Write out every entry exactly as given, but omit the pictures.

### Available data:
Start of Block

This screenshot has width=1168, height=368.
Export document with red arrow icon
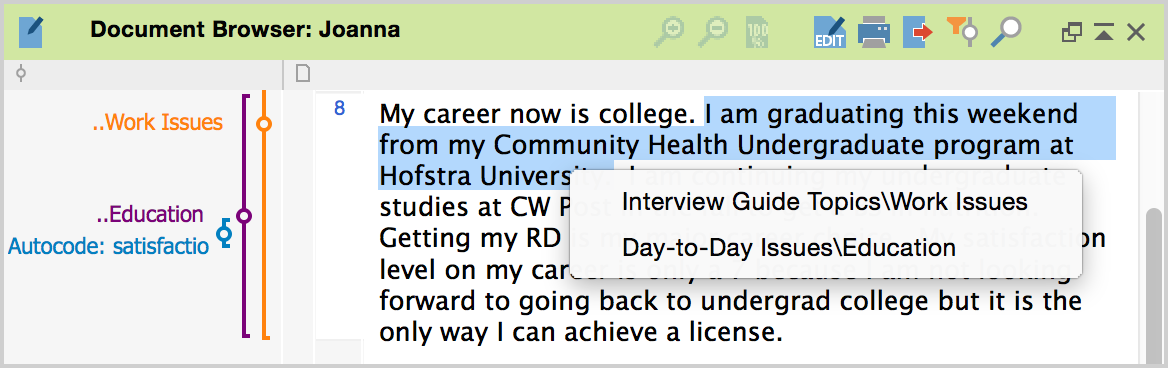918,31
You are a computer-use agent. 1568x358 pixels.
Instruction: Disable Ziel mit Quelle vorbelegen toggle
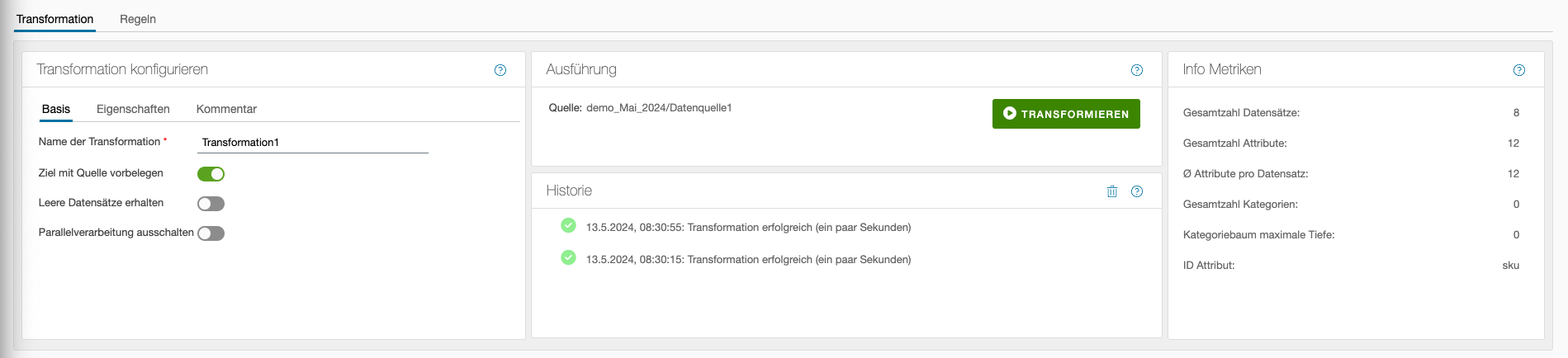click(211, 174)
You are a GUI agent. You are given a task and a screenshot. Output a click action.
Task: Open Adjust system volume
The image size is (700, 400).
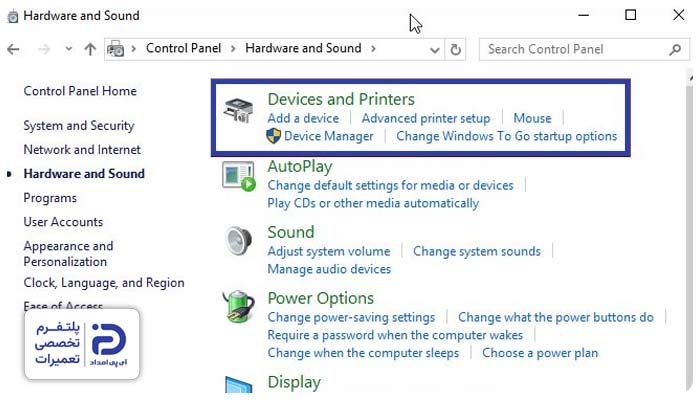(328, 251)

End of Block

### Problem solution:
This screenshot has width=1168, height=368.
Export document with red arrow icon
918,31
You are a computer-use agent. 1568x358 pixels.
Instruction: Disable Ziel mit Quelle vorbelegen toggle
click(211, 174)
You are a GUI agent. You are given a task and a screenshot. Output a click action.
Task: Open Adjust system volume
The image size is (700, 400).
(328, 251)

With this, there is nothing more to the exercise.